Structural Insights of Transcriptionally Active, Full-Length Androgen Receptor Coactivator Complexes

Abstract

Steroid hormone receptors activate gene transcription by binding specific DNA sequences and recruiting coactivators to initiate transcription of their target genes. For most nuclear hormone receptors (NRs), the ligand-dependent activation function domain-2 (AF-2), residing in the C-terminal ligand binding domain (LBD), is a primary contributor to the NR transcriptional activity. In contrast to other steroid receptors such as estrogen receptor-α (ERα), the transcriptional activation function of androgen receptor (AR) is thought to be largely dependent on its ligand-independent activation function domain-1 (AF-1) located in its N-terminal domain (NTD). It remains unclear why AR utilizes a different activation function domain from other steroid receptors despite the fact that NRs share similar domain organizations and have a highly conserved DNA binding domain (DBD) and LBD. Here we present cryo-electron microscopic structures of DNA-bound full-length AR and its functional complex structure with its key coactivators, steroid receptor coactivator-3 (SRC-3) and the histone acetyltransferase p300. The structures reveal that androgen-bound full-length AR dimerization follows a unique head-to-head and tail-to-tail manner with all of the domains involved.

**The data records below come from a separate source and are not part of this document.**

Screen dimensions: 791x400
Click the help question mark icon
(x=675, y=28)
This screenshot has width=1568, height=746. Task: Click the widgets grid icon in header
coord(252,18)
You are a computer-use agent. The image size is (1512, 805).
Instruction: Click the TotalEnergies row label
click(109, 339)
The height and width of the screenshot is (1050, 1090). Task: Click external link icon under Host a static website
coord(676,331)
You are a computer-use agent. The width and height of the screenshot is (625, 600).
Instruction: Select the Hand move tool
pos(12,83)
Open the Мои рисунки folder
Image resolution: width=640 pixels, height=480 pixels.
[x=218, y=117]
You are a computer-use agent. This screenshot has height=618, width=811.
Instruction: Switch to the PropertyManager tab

The DBD and LBD are located at the center of the dimer interface. The NTDs wrap around the LBDs through their unique intra- and inter-molecular N- and C-terminal interactions and connect to each other. We observe that unlike ERα, AR binds a single SRC-3 molecule along with a single p300 molecule. The AR NTD appears to be the primary site for recruitment of both coactivators. The N-terminal region of SRC-3, rather than its receptor interaction domain, is important for this interaction. The structures presented here highlight the importance of the AR NTD for its transcriptional functions and provide a structural basis for understanding the assembly of the AR:coactivator complex and its domain contributions to transcriptional regulation.